The use of an expression evaluation stack is so basic to the evaluation of expressions that even register-based machine compilers often allocate registers as if they formed an expression evaluation stack.

1.4.2 The return address stack

With the introduction of recursion as a desirable language feature in the late 1950s, a means of storing the return address of a subroutine in dynamically allocated storage was required. The problem was that a common method for storing subroutine return addresses in non-recursive languages like FORTRAN was to allocate a space within the body of the subroutine for saving the return address. This, of course, prevented a subroutine from directly or indirectly calling itself, since the previously saved return address would be lost.

The solution to the recursion problem is to use a stack for storing the subroutine return address. As each subroutine is called the machine saves the return address of the calling program on a stack. This ensures that subroutine returns are processed in the reverse order of subroutine calls, which is the desired operation. Since new elements are allocated on the stack automatically at each subroutine call, recursive routines may call themselves without any problems.
====
Task to complete
According to the text on return address stacks, why did storing a return address within the body of a subroutine prevent that subroutine from calling itself? The data that comes next has no connection to the text on return address stacks.
====
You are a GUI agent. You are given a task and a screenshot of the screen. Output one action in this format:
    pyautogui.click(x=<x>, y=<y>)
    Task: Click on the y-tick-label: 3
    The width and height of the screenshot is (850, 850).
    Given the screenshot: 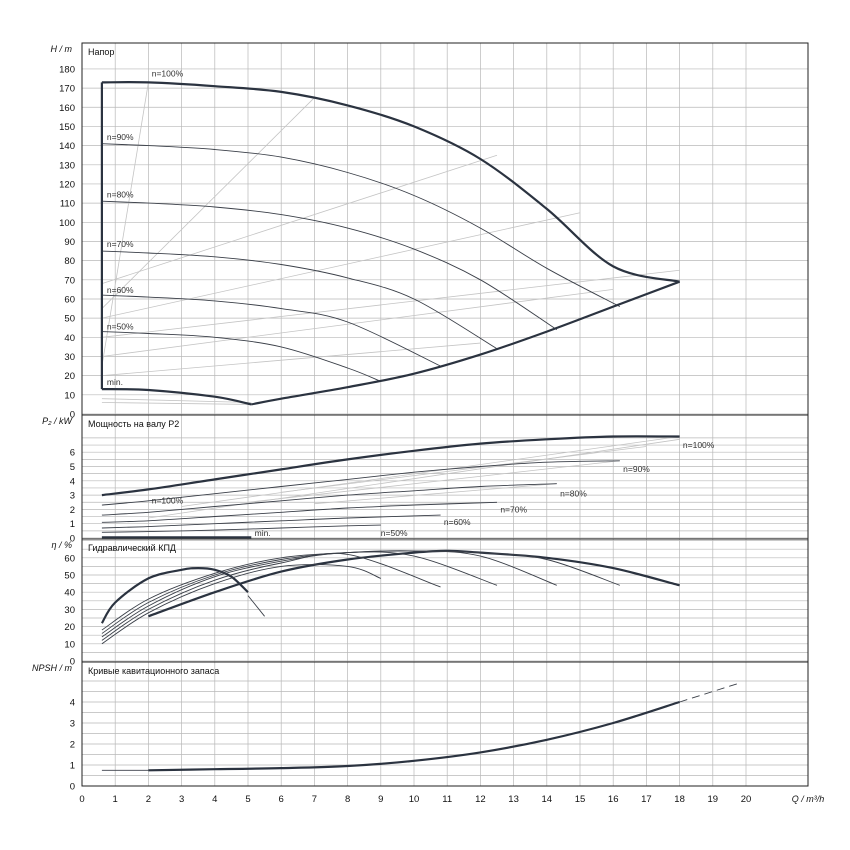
====
Task answer
The previously saved return address would be lost.